• WHAT THE TASK REQUIRES: Starting at the line that contains "The width and height of the screenshot is (2576, 1372). Identify" and stopping after the line that contains "Restore Down is", write those lines out again with "particular element" switched to "specific element" and nothing else changed.

══ MATERIAL SUPPLIED

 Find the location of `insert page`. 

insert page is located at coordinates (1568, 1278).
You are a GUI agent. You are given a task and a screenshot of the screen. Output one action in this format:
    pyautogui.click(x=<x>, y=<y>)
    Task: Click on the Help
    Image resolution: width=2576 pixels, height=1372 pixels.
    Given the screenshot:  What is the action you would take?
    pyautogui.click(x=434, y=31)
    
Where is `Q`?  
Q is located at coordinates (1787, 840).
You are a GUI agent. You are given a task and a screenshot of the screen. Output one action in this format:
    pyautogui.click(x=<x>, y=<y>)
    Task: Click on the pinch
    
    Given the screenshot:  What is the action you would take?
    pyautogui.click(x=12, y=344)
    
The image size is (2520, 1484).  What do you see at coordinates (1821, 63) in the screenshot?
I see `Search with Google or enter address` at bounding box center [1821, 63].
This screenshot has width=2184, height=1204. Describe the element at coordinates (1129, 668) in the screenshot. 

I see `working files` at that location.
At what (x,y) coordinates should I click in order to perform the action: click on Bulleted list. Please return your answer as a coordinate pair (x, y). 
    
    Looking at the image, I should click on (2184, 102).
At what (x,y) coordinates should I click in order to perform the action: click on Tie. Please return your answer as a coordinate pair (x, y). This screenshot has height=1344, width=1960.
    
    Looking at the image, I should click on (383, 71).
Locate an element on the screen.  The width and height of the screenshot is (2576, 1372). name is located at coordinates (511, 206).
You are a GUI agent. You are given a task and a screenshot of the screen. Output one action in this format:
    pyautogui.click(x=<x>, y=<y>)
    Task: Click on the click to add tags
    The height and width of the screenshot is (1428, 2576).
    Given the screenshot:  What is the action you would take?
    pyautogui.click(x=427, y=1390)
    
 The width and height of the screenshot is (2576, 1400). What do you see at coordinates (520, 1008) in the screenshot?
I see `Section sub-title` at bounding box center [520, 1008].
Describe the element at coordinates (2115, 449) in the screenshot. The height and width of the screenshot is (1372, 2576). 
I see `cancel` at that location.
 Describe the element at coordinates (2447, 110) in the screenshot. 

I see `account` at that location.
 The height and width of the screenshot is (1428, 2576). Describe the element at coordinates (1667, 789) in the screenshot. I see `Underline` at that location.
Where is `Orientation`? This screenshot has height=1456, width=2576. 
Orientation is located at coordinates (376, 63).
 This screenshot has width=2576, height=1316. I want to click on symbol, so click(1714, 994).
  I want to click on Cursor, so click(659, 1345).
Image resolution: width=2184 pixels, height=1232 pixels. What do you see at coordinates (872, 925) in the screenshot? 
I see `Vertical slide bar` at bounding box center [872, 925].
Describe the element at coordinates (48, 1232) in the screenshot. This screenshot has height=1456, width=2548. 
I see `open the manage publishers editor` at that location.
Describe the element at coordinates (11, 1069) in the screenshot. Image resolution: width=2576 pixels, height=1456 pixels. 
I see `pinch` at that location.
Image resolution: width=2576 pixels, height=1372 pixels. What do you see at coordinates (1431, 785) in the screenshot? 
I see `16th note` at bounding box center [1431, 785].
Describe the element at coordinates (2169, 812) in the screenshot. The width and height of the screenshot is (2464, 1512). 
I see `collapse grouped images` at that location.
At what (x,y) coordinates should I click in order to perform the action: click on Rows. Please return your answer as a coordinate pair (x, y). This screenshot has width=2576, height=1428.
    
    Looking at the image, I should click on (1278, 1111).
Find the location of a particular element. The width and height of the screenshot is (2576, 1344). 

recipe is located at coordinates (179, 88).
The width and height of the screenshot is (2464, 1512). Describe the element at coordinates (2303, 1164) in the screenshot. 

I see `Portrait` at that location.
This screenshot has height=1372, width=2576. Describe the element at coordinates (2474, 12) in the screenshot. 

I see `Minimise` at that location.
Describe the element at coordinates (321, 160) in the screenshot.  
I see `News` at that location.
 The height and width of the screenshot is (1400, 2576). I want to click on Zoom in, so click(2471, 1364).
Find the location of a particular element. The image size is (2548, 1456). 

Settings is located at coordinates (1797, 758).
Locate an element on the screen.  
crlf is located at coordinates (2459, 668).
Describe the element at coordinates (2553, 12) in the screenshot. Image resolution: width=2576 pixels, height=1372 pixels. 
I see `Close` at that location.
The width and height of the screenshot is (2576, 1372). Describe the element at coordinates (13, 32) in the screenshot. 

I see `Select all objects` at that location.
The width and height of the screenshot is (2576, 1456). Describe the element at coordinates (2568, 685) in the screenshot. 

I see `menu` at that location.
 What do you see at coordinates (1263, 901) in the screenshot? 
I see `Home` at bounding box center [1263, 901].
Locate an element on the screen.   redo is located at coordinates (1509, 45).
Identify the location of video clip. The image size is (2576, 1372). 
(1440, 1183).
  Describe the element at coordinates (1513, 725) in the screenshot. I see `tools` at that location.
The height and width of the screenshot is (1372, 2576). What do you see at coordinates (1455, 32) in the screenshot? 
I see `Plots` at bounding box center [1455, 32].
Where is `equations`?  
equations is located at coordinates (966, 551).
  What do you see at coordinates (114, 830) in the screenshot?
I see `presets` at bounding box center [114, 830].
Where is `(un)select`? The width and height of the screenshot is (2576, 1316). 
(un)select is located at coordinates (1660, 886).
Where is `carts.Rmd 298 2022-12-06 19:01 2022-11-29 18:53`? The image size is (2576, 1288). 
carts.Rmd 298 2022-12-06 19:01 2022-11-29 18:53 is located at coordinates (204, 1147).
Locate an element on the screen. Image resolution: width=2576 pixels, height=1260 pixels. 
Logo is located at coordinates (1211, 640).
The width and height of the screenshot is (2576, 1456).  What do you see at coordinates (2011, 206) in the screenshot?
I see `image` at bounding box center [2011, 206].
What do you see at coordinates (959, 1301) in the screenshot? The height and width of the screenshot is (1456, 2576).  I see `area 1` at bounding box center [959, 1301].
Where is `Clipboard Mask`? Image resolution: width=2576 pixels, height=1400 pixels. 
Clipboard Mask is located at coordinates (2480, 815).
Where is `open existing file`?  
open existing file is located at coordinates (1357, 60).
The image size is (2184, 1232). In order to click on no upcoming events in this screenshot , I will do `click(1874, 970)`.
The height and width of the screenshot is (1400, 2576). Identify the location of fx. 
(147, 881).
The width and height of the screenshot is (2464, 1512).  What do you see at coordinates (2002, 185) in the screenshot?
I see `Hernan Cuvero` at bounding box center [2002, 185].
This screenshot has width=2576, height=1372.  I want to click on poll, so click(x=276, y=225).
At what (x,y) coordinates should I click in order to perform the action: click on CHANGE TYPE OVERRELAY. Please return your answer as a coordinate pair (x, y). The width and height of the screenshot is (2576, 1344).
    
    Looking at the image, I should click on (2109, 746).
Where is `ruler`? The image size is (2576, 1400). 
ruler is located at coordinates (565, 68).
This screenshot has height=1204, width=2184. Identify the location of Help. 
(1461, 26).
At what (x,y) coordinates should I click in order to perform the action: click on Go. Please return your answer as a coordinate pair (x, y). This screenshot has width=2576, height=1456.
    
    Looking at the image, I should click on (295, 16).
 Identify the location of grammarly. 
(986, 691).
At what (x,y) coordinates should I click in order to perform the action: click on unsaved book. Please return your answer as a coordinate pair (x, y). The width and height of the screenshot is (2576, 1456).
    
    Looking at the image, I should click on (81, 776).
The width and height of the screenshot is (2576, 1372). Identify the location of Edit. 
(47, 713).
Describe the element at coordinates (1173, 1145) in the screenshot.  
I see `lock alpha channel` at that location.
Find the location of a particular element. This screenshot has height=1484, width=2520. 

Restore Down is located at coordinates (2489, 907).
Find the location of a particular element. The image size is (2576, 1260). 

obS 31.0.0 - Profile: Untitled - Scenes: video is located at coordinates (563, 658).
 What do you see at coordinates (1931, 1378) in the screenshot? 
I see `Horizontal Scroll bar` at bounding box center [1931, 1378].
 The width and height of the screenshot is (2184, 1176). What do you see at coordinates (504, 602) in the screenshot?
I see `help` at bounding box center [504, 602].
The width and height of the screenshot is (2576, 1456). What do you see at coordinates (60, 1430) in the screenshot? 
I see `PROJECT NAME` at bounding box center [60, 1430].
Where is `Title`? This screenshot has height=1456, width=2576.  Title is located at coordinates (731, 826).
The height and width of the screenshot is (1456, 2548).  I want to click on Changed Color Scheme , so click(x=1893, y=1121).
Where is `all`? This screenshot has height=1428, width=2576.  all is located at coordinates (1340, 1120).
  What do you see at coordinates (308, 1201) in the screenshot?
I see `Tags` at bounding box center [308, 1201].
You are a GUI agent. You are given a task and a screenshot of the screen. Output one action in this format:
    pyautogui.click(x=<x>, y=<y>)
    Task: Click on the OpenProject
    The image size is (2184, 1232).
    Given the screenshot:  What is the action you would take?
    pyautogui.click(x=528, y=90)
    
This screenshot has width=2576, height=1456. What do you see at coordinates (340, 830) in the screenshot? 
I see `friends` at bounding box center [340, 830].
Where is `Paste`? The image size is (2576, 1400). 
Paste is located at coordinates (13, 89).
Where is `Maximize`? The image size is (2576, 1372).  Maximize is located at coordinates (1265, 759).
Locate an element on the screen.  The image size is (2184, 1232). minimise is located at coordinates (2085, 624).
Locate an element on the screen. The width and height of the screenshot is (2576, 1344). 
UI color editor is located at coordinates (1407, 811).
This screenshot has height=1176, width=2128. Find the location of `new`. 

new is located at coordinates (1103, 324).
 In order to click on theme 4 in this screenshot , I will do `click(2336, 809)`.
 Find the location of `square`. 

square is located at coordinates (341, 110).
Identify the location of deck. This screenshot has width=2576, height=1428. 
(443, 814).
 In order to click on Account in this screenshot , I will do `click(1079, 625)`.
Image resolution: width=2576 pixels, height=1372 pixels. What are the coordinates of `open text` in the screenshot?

════

• SOLUTION FOR THIS TASK:
The width and height of the screenshot is (2576, 1372). Identify the location of Edit. 
(47, 713).
Describe the element at coordinates (1173, 1145) in the screenshot.  
I see `lock alpha channel` at that location.
Find the location of a specific element. This screenshot has height=1484, width=2520. 

Restore Down is located at coordinates (2489, 907).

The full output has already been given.